The Times has never successfully diversified its holdings and, unlike the Washington Post Co's board member Warren Buffett, has no outside directors with any weight.
"The New York Times encourages everyone else to pay attention to corporate governance issues yet it does not have one truly serious person on the board," Wolff said.
Several US newspaper groups have recently been sold or broken up. The Tribune Co, which owns the Los Angeles Times, is currently reviewing bids for its assets from buyers that include music mogul David Geffen and supermarket billionaire Ron Burkle.
But a hostile takeover of the New York Times, the beating heart of liberal, intellectual values in the US, is of a different symbolic order. The Ochs-Sulzbergers, said New Yorker media writer Ken Auletta, have "imbued the place with a sense that journalism matters more than profit margins or the stock price."
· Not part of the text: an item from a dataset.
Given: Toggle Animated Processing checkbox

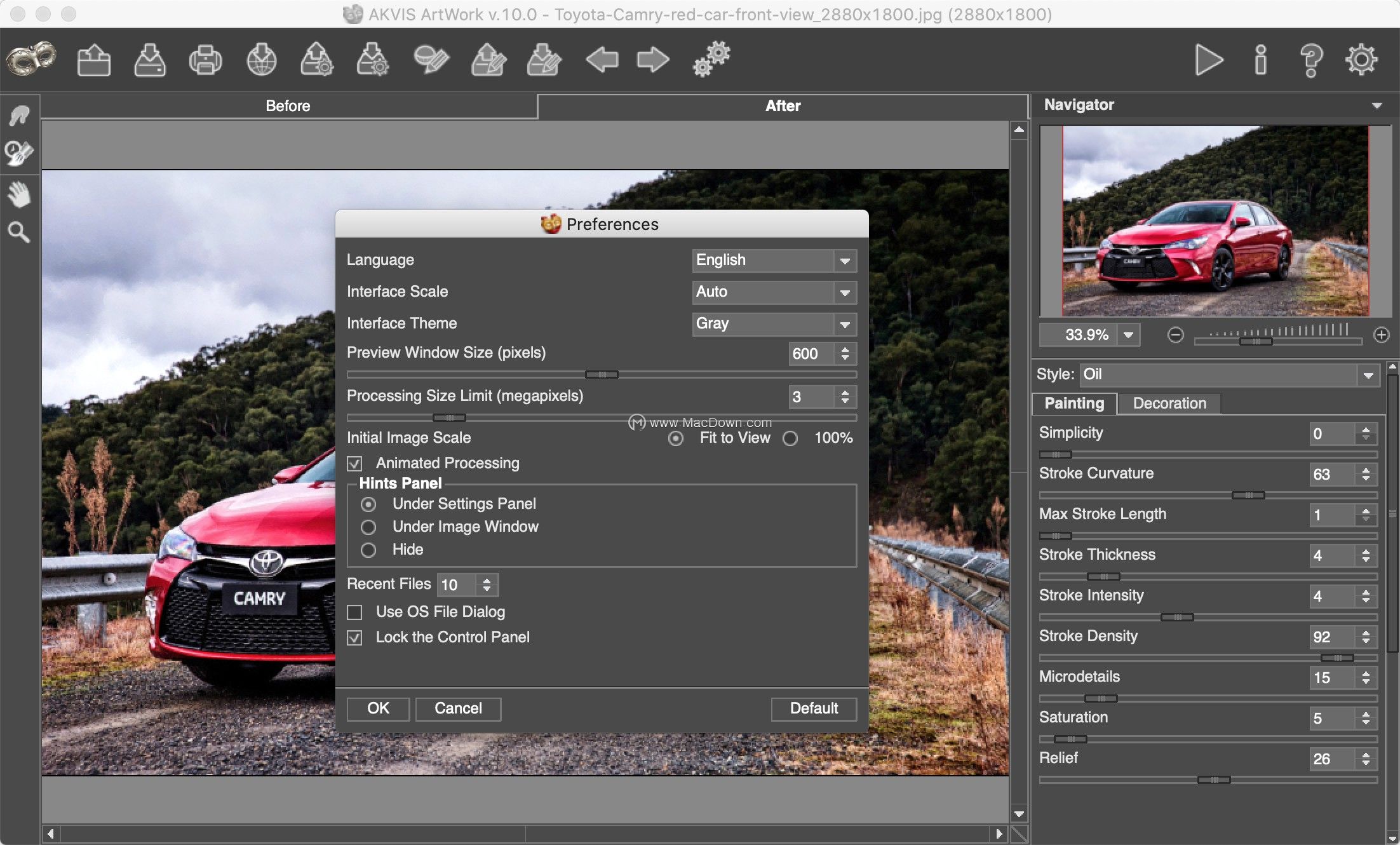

Being a cradle of high values and good intentions as counterweight to the diminishing fundamentals of the newspaper industry hasn't impressed Wall Street. Citigroup has cut its rating on the Times company to "sell," saying it is highly vulnerable to the popularity of the Internet. The firm's share price has halved in four years and fallen over the past six months. Significant shareholders, led by Morgan Stanley Investment Management's Hassan Elmasry, who owns a 7.6 percent stake, want to force the Sulzbergers to change the company's dual-class share structure, saying it "fosters a lack of board and management accountability."
Although Greenberg says he is not interested in making a hostile bid for the paper, he recently reached out to Morgan Stanley chief executive John Mack in a bid for support in a buy-out effort.
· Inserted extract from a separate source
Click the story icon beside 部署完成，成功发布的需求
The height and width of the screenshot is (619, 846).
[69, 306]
The Sulzbergers, meanwhile, with just 5 percent ownership of the firm, have met investment manager Steven Rattner to discuss taking the firm private. After three generations of Sulzbergers the family's shareholding is diffuse -- and when relatives start agitating for an improvement in their small stock holding and dividends, the direct line of the family will find it hard to resist. But they cannot buy the firm back without making a public offer and risking a hostile takeover.
The Times wouldn't be so vulnerable if there was more confidence in Arthur "Pinch" Sulzberger, the 55-year-old chairman and publisher of the paper.
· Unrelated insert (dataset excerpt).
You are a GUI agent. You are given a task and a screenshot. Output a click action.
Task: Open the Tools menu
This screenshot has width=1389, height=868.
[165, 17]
Young Arthur, as he is known, has presided over two of the paper's most troubling episodes: the Jayson Blair saga, in which a young reporter was backed by the news editor, Howell Raines, even when it was clear he was fabricating stories; and the Judith Miller saga, in which Sulzberger backed the controversial defense reporter after it was clear her stories on Iraqi weapons of mass destruction were compromised by her proximity to the Iraqi National Congress and the administration.
Criticizing Sulzberger is a popular New York media custom -- the New York Post publishes a regular "Pinch-o-Meter" and Sulzberger hasn't helped himself with a touchy-feely management style (he bought a toy moose to an angry post-Jayson Blair staff meeting, to symbolize the "thing-people-don't-want-to-talk-about").
"You get a bad king every once in a while," said Gay Talese, who wrote the Times' definitive history, The Kingdom and the Power.
After a recent editorial in the Wall Street Journal cheered on Morgan Stanley's efforts to reform the class structure of the Times, the paper's managing editor, Bill Keller, struck back.
"At a time when serious journalism is being downsized and hollowed out -- when most papers don't have a correspondent in Iraq, when foreign bureaus are evaporating, when serious news organizations are telling their political reporters not to travel -- my paper seems to be one of the last that still understands you can't make journalism without journalists," Keller said.
"The New York Times Co will not be sold," ranted New York magazine after Greenberg's share acquisition was made public.
"The Sulzbergers have all the power and, much as one might like to mock Arthur Jr, and much as he may have made some stupid decisions, they're not going to let anyone else buy it," it said.